12-Jun-2000 -- Well, there I was with a vacation
day and nothing to do but yard work. Declaring freedom from domesticity,
I loaded the car with hardware and headed east. Interstate 40 bisects
the state of New Mexico and the city of Albuquerque and replaces what
was once Rt 66. Except where 66 went through downtown districts, I-40
follows the route of the old Mother Road.
I left the interstate at the eastern-most exit near Moriarty, NM. The
route to the confluence went a little east, a little south, and, again,
a little east.
As I drove through this arid range land, I watched the digit counters
fall and near a windmill and set of corrals I passed the 106° mark.
A u-turn and a slow roll on the shoulder of the road brought me to
exactly 106° (of course that's plus or minus the Garmin
accuracy).
With the camera loaded and the GPS running on AA batts instead of the
power cord, I negotiated the 5 strand barbed wire fence. All I had to do
was walk about a quarter mile due north to get where I wanted to go.
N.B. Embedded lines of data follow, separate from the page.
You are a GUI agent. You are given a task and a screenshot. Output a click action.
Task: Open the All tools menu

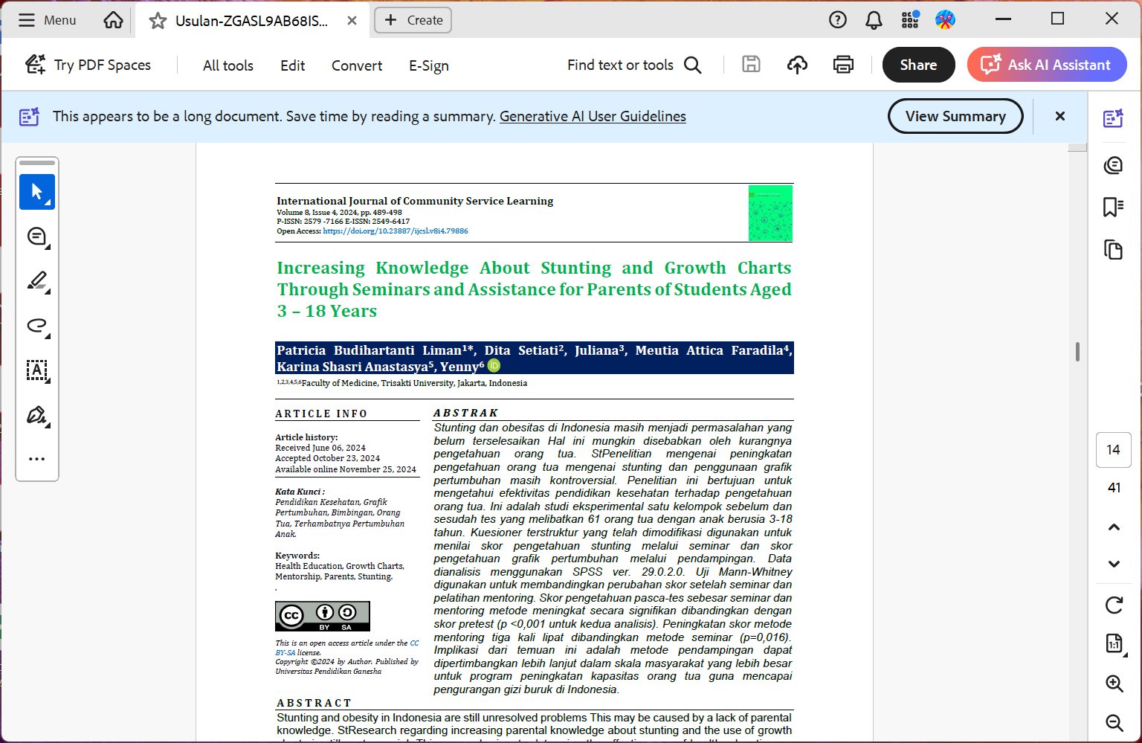click(228, 65)
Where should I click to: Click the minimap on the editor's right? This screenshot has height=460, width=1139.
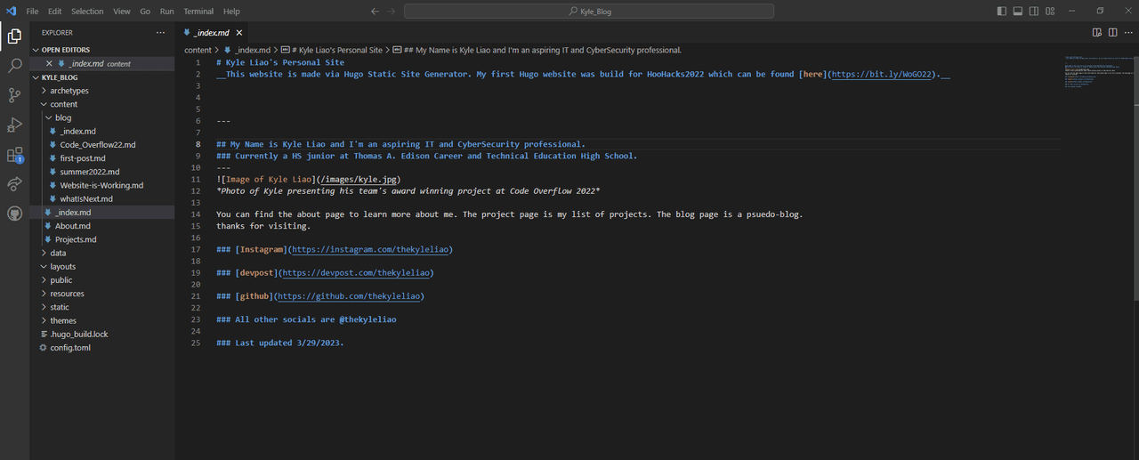click(x=1093, y=73)
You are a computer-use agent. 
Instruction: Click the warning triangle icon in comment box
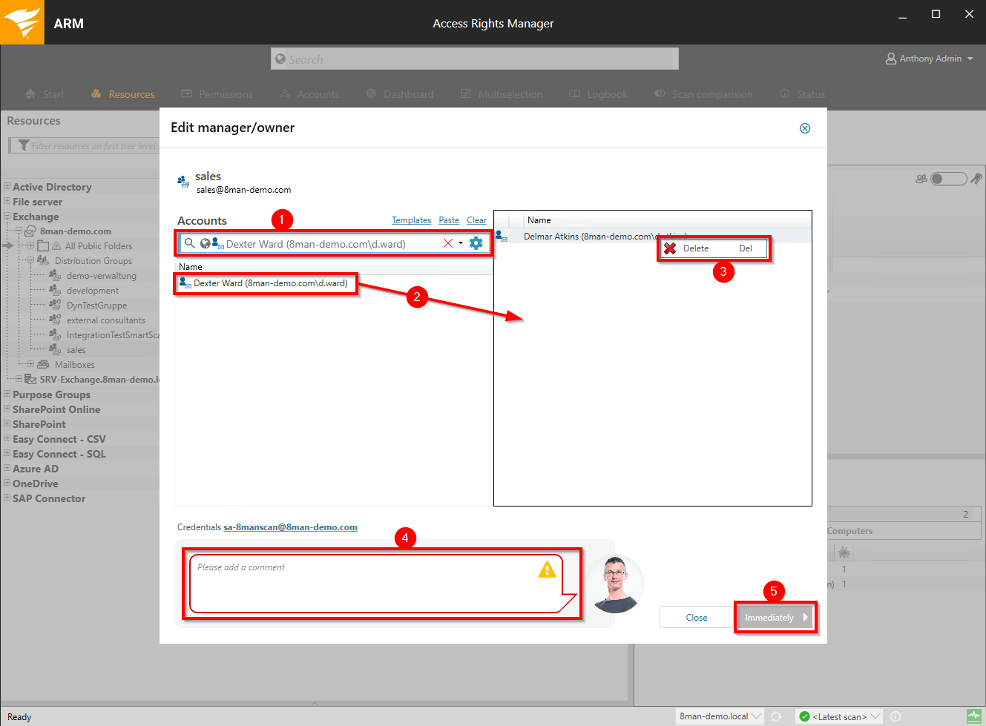click(x=547, y=570)
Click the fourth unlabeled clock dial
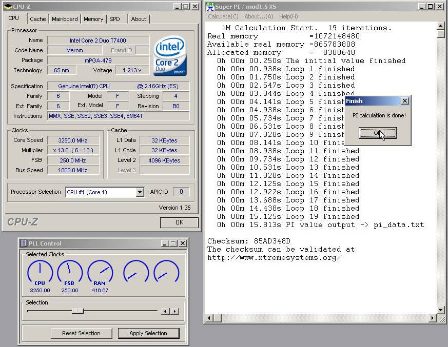448x347 pixels. [135, 271]
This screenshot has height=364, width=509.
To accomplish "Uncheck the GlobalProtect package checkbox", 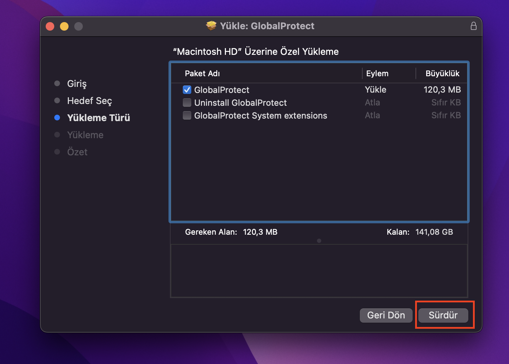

With a sharp eye out for prairie rattlers I cast around for THE SPOT.
It wasn't in the bushes, not near the cactus, nor in the bunch grass. My
Mighty Mouse antenna was pulling in signals as hard as it could. Where,
oh where, might it be?
And then I found it: the cow pie confluence. The Mouse was sitting on
an 12 inch diameter piece of bovine waste product and the GPS III was
averaging all zeroes after 520 counts. I was ecstatic!
I took the required photos of the read-out and the cardinal
directions. I left behind a surveyor's pin flag with the confluence
information:
35° 0.000N
106° 0.000W
06/12/00
WGS 84
You can go check, that cow pie is still there.